Variations fantômes, c’est le cas classique du disque encensé par la critique, mais méconnu du grand public. Pas si rare, en vérité. Sauf qu’il est rarissime qu’un disque plébiscité par les journalistes spécialisés se retrouve au sommet de presque toutes les listes de meilleurs disques de fin d’année. Pas en sixième ou en huitième position. Non. Toujours, parmi les trois premiers de 2011. Partout.

«On a rallié une large critique, admet Philippe B. Les listes de fin d’année nous ont aidé. Je suis comme tout le monde. A la fin de l’année, je regarde les listes, et puis, je vois dans le Top 5 de Pitchwork par exemple, qu’il me manque un album. Je vais alors l’écouter.

«Le public, lui, on continue à le rejoindre à chaque spectacle. Même à petite échelle, on est en position de briser ce plafond de verre. Chaque disque vendu permet d’en vendre un autre.»

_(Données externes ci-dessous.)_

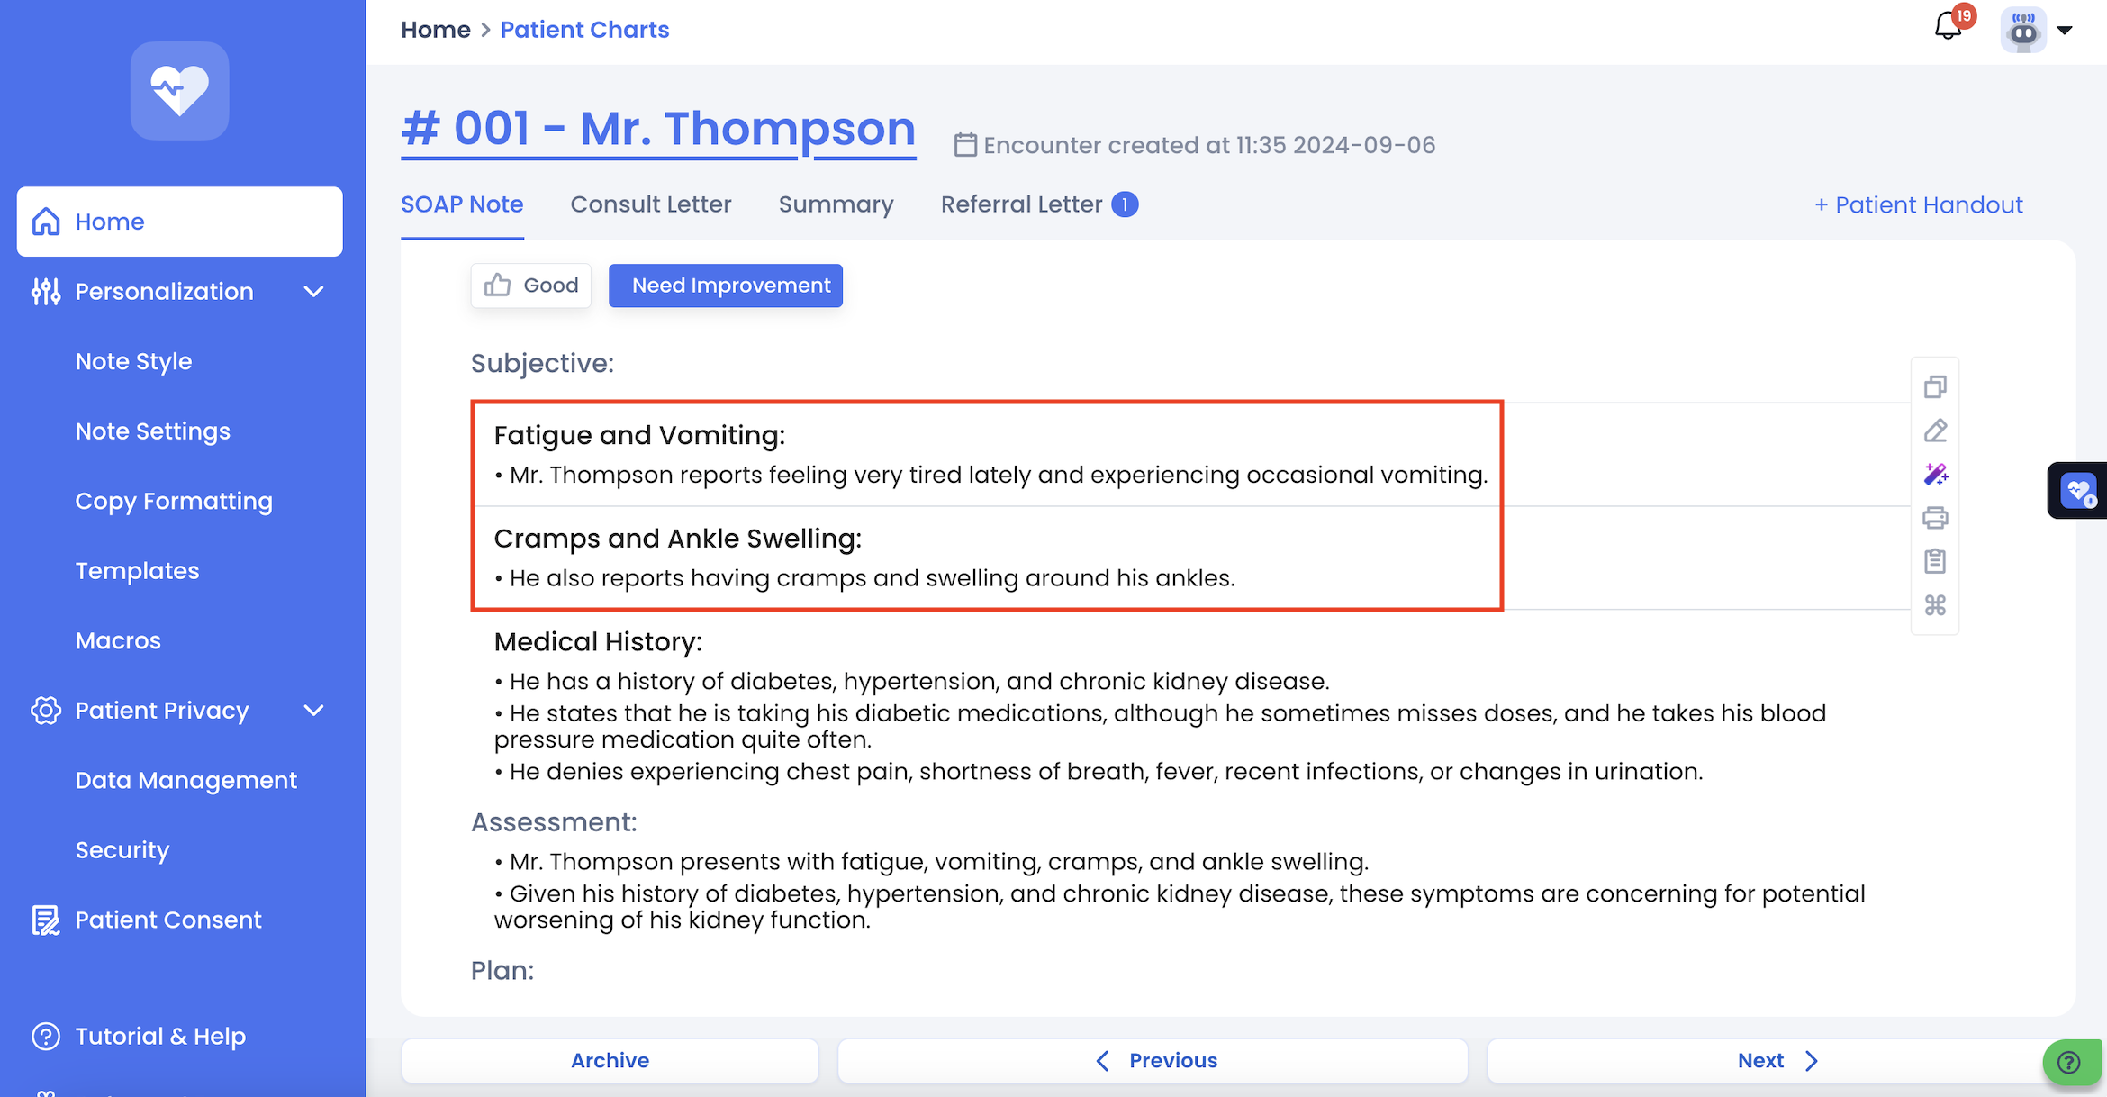Click the command shortcut icon

tap(1935, 605)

Variations fantômes est un beau cas d’espèces. A priori, le disque ne semble pas à la portée de toutes les oreilles en raison de la structure sur lequel il repose, à savoir, des chansons folk le plus souvent nappées d’échantillonnages de musique classique d’œuvres de Vivaldi, Schubert et Tchaïkovski reposant sur des cordes. Et pourtant, ça demeure étonnamment accessible et ça s’écoute de façon délectable d’un bout à l’autre. Réussite totale, tant au plan de l’originalité de la proposition que de la maîtrise des styles.

L’intérêt du concept

«Entre la substance et un angle original, je cherchais quelque chose qui serait intéressant à faire pour moi et dont le concept serait aussi intéressant pour l’auditeur», note celui qu’on a connu dans une autre vie – alors qu’il était l’un des créateurs de Gwenwed -, avant qu’on le voie à répétition en qualité de guitariste auprès de Pierre Lapointe.

«Il fallait lier la sauce, donner un sens à tout ça, poursuit Philippe B. J’ai pris un pari avec cette thématique poétique. Il y a un esprit de cohésion, une alchimie sonore et des sonorités qui appellent au romantisme.»

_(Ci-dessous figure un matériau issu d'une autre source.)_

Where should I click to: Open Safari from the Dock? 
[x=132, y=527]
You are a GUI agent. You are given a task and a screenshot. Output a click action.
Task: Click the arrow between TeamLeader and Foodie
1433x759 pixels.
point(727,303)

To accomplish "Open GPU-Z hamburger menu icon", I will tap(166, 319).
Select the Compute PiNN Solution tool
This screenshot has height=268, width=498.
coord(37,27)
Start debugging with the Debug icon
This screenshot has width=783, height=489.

– En écoutant cet amalgame sonore, on se dit que vous pourriez lier le classique à d’autres genres, comme le jazz ou le blues ?

«Oui. Peut-être… Pour le jazz, il faudrait trouver un angle pour toutes les pièces. Il y a beaucoup d’improvisation. Je suis plus proche du blues. Mais est-ce que je veux prendre cette direction-là ? Je ne sais pas encore, mais je ne pense pas que je referai un autre disque comme celui-là.»

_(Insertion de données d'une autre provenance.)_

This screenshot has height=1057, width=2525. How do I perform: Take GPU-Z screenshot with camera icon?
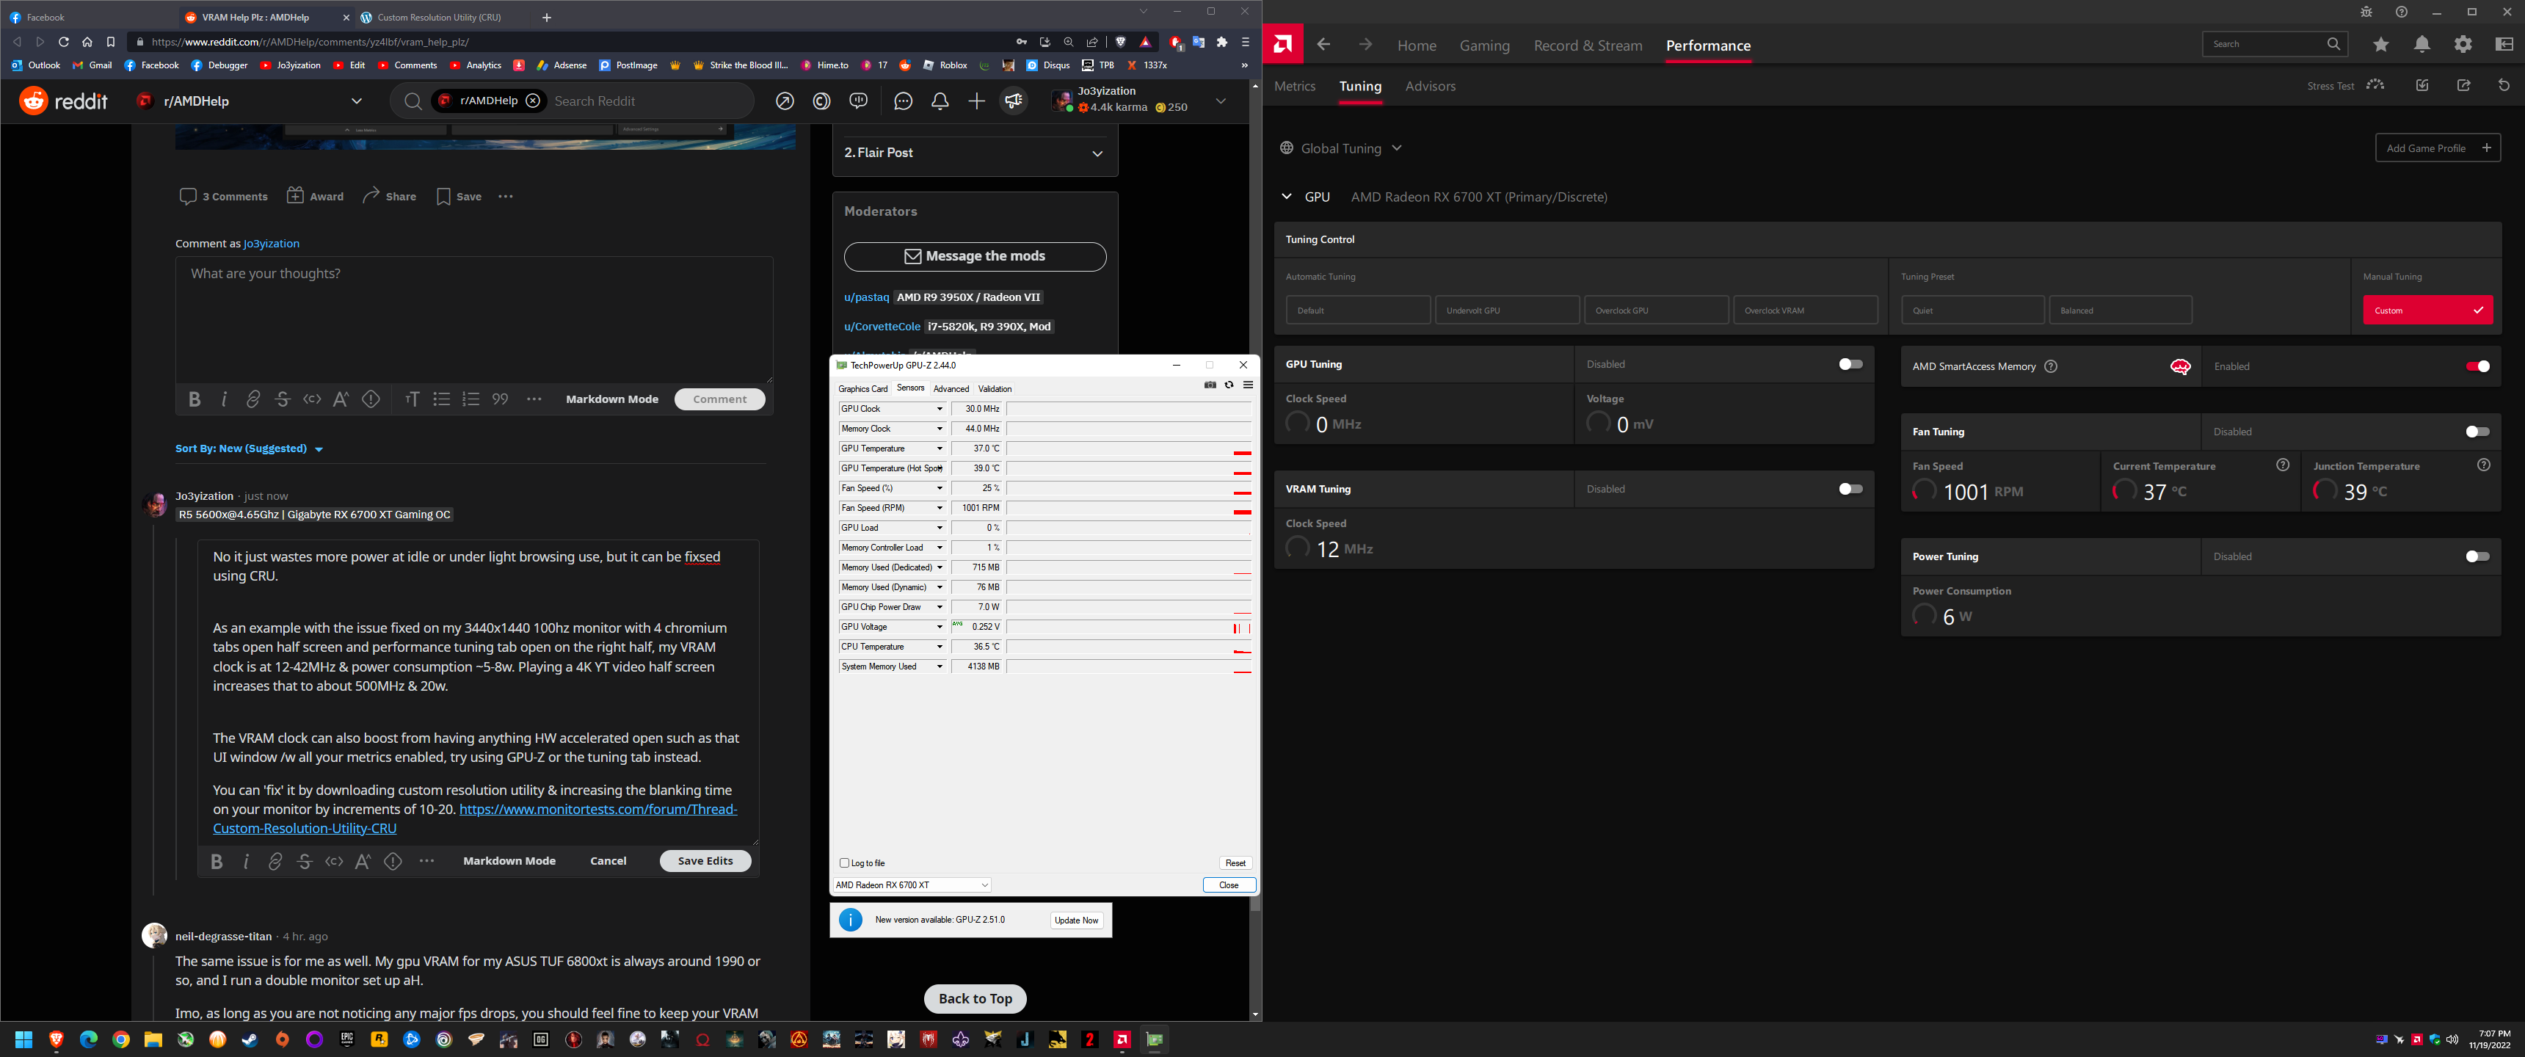[x=1211, y=385]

Raison de plus pour assister à l’une ou l’autre des deux représentations (20 et 23 heures) prévues au Conservatoire de musique de Montréal. Du moins, si vous avez déjà vos billets en mains… Deux performances le même soir, ça aussi, c’est plutôt inusité.

«Je pense qu’il va y avoir plus de suspense avant le premier concert, note Philippe B. Plus de nervosité, aussi. Mais je ne suis pas trop inquiet au niveau sportif, si je peux dire. On fait deux spectacles, mais on parle d’une performance d’environ une heure et quart pour l’intégrale du disque.»

L’intérêt tiendra beaucoup au fait que les échantillonnages entendus sur l’album seront ici recréés par le Quatuor Molinari et par un orchestre de chambre qui comptera hautbois, harpe, trombone, contrebasse, flûte et percussions.

«Ça, j’y tenais. C’était ça, le phantasme. Recréer tout le disque avec des instruments vivants».

Artiste multi-tâches

Philippe B est l’archétype du chanteur, compositeur, auteur et musicien du XXIe siècle. Parfois maître de son propre destin, tantôt occupé à composer pour d’autres, et souvent réquisitionné par ses pairs en qualité d’accompagnateur. Une situation – s’il est toujours un tantinet incertaine – qui le sert bien.

«Quand tu ne fais pas que des choses pour toi, ça permet d’éviter une certaine forme de nombrilisme, dit-il. Quand tu fais des collaborations, quand tu crées des affaires pour quelqu’un d’autre, tu touches d’autres mondes de création et ça permet d’avoir un regard extérieur sur ta propre création. Je trouve ça extrêmement sain et ça permet de te changer les idées.»

Philippe B et le Quatuor Molinari, L’intégrale des Variations fantômes, au Conservatoire de musique de Montréal, 20 et 23 heures, dans le cadre du Festival Montréal en lumière.